- Testo da leggere -
Oggi, nel mio rientro al cuore chiederò luce di Spirito Santo per vedere ciò che lo ingombra. Vedrò quali attaccamenti a cose o progetti vari, ostacolano il mio libero andare a Dio, nel servizio ai fratelli. Lascerò pure risuonare la parola di Gesù al ricco attaccato ai suoi averi: Stolto, questa notte morirai! E' segnato dalla pace il mio pensiero della morte?

La voce di un sapiente orientale
"Se vuoi vivere leggero e sereno, familiarizza col pensiero della morte. Non è la fine della vita, ma la nascita. La morte è una porta".
Dugpa Rimpoce
Coordin.
00domenica 21 ottobre 2012 06:37
Wilma Chasseur
La sequela si fa difficile

In questo Vangelo vediamo Giacomo e Giovanni, già "battezzati" figli del tuono da Gesù, chiedere al Maestro, nientemeno, che faccia loro quanto vogliono. "Maestro noi vogliamo che tu ci faccia quello che ti chiederemo". "Padre nostro" al contrario: sia fatta la nostra volontà! E speravano che Gesù rispondesse: Amen.

- Voci riportate -
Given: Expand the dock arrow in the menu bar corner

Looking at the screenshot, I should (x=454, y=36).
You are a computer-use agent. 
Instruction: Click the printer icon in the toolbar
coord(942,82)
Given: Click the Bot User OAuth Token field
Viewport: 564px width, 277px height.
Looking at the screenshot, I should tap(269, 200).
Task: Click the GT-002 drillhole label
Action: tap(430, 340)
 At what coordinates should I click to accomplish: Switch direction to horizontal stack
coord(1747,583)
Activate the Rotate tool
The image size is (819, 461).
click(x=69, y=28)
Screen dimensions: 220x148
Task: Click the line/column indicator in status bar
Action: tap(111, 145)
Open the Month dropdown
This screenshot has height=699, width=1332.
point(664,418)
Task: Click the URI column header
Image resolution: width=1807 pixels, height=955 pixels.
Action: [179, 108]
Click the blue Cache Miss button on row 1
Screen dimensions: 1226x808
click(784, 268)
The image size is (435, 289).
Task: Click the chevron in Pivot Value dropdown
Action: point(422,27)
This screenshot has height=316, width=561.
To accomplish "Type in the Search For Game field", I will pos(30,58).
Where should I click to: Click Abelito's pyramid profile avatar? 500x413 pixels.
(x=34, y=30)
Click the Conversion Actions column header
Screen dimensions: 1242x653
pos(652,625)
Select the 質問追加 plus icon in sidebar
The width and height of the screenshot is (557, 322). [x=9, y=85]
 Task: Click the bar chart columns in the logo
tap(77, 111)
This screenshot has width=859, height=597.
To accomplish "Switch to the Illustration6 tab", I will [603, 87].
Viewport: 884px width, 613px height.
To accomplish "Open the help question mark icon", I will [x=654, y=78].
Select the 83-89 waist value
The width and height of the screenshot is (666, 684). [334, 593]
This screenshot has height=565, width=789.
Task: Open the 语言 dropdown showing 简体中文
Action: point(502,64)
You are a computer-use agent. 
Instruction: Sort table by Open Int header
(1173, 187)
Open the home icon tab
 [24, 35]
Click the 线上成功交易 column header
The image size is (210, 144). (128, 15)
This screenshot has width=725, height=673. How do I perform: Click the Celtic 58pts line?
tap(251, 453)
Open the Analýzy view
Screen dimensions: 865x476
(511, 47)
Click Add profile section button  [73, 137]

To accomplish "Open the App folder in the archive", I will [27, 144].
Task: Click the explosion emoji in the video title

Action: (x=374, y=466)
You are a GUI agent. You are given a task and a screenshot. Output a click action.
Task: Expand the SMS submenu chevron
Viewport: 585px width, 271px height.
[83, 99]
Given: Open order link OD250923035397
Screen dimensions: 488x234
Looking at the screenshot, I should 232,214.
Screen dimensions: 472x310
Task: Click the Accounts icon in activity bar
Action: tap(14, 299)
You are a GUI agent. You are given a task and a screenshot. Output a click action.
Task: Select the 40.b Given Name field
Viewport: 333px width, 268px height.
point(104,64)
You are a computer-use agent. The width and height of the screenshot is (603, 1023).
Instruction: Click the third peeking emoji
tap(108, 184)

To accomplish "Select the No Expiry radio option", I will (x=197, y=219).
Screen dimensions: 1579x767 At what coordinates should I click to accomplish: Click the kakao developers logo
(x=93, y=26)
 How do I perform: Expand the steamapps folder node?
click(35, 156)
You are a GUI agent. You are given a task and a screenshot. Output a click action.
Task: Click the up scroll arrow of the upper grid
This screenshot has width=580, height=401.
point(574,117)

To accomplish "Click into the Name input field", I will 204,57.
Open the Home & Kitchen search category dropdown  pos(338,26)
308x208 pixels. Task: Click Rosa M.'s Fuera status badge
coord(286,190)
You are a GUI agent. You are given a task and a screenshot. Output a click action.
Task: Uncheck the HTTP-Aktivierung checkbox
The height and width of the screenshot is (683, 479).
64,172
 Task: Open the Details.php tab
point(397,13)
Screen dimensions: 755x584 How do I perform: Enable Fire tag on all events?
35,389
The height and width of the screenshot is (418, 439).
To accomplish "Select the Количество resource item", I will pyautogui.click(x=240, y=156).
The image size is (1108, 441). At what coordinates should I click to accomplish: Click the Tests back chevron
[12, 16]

- Consegna -
Ricopia senza modifiche la parte del testo che inizia dalle parole "Dugpa Rimpoce" e termina dopo le parole "Gesù rispondesse: Amen.". Per rispondere, attieniti soltanto al testo.

- Risultato -
Dugpa Rimpoce
Coordin.
00domenica 21 ottobre 2012 06:37
Wilma Chasseur
La sequela si fa difficile

In questo Vangelo vediamo Giacomo e Giovanni, già "battezzati" figli del tuono da Gesù, chiedere al Maestro, nientemeno, che faccia loro quanto vogliono. "Maestro noi vogliamo che tu ci faccia quello che ti chiederemo". "Padre nostro" al contrario: sia fatta la nostra volontà! E speravano che Gesù rispondesse: Amen.